[Work to do] Copy word for word the stretch from the line containing "Click the globe icon on right sidebar" through the last of these lines, leaving the pictures out.

[Stored records]
##########

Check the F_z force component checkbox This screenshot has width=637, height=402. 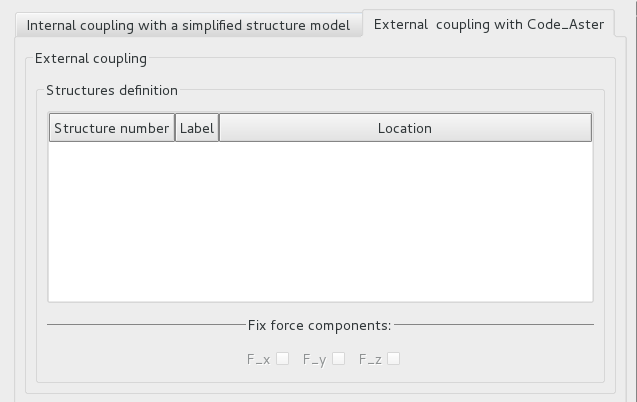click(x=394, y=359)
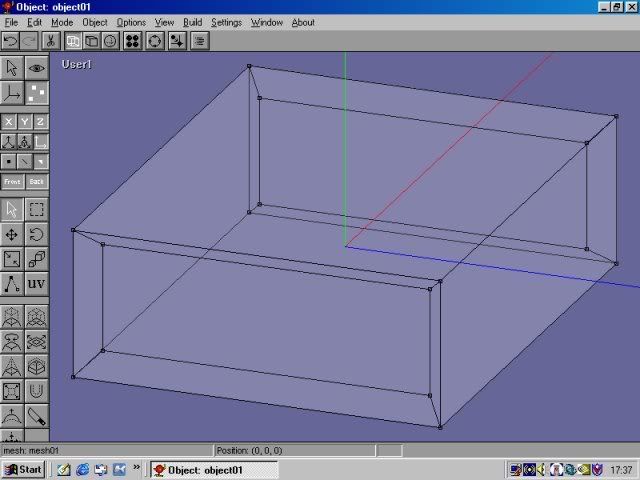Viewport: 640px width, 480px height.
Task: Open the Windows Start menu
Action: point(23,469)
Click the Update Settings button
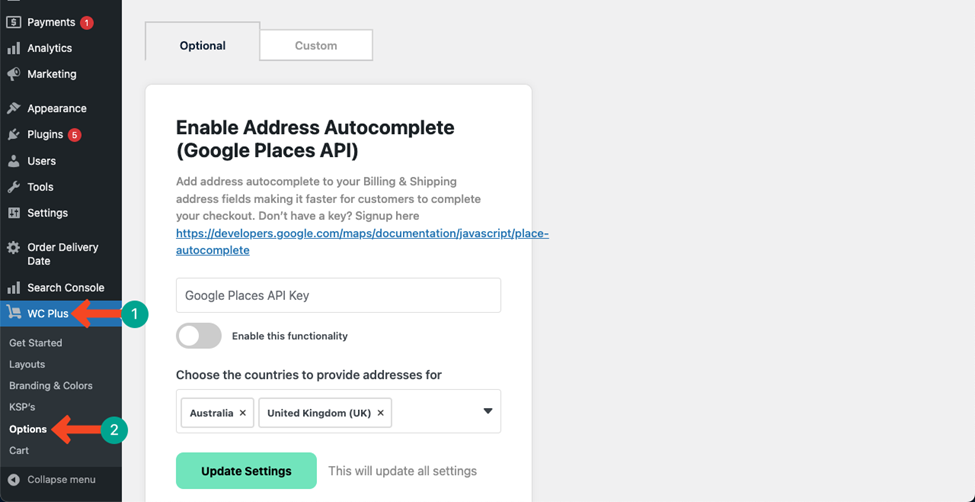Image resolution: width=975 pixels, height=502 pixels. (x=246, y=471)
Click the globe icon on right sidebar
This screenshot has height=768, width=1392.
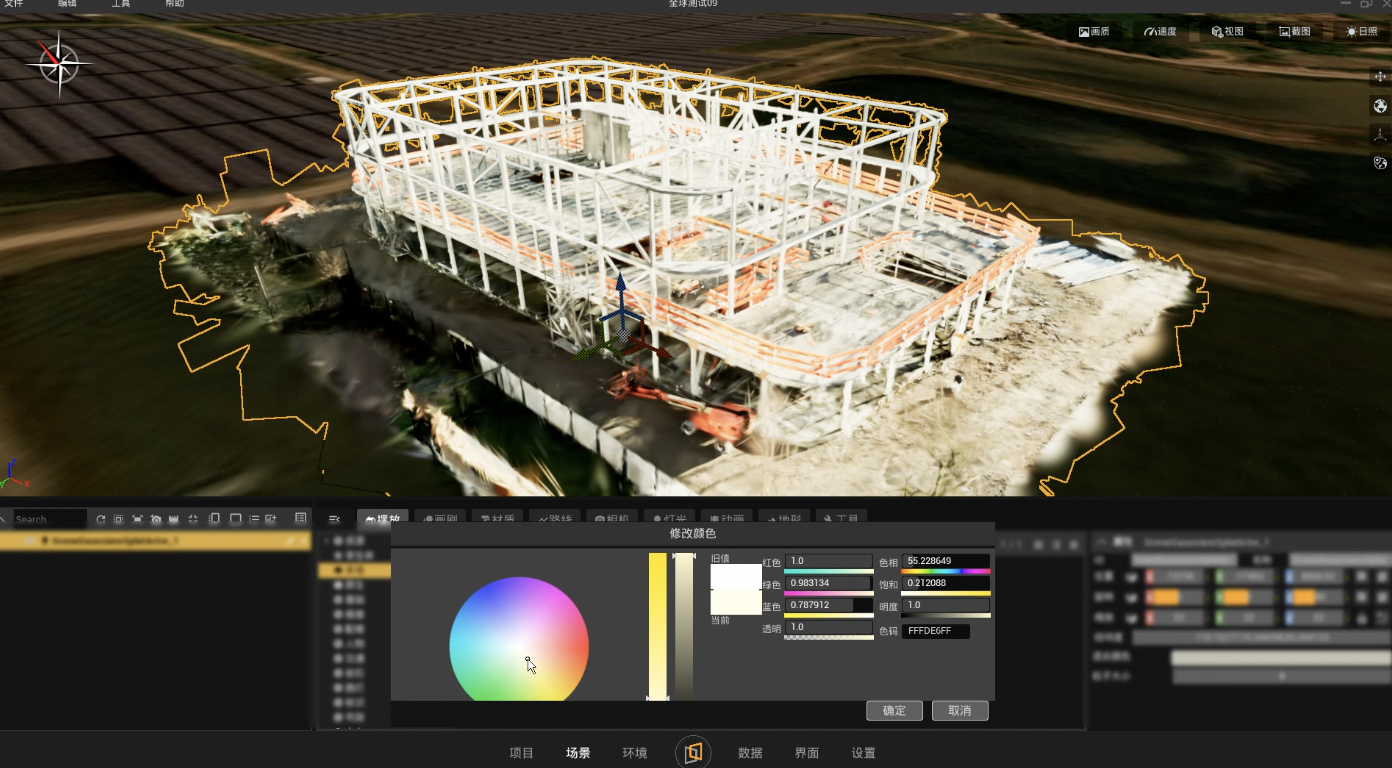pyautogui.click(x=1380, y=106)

##########

[Task answer]
Click the globe icon on right sidebar
This screenshot has height=768, width=1392.
pyautogui.click(x=1380, y=106)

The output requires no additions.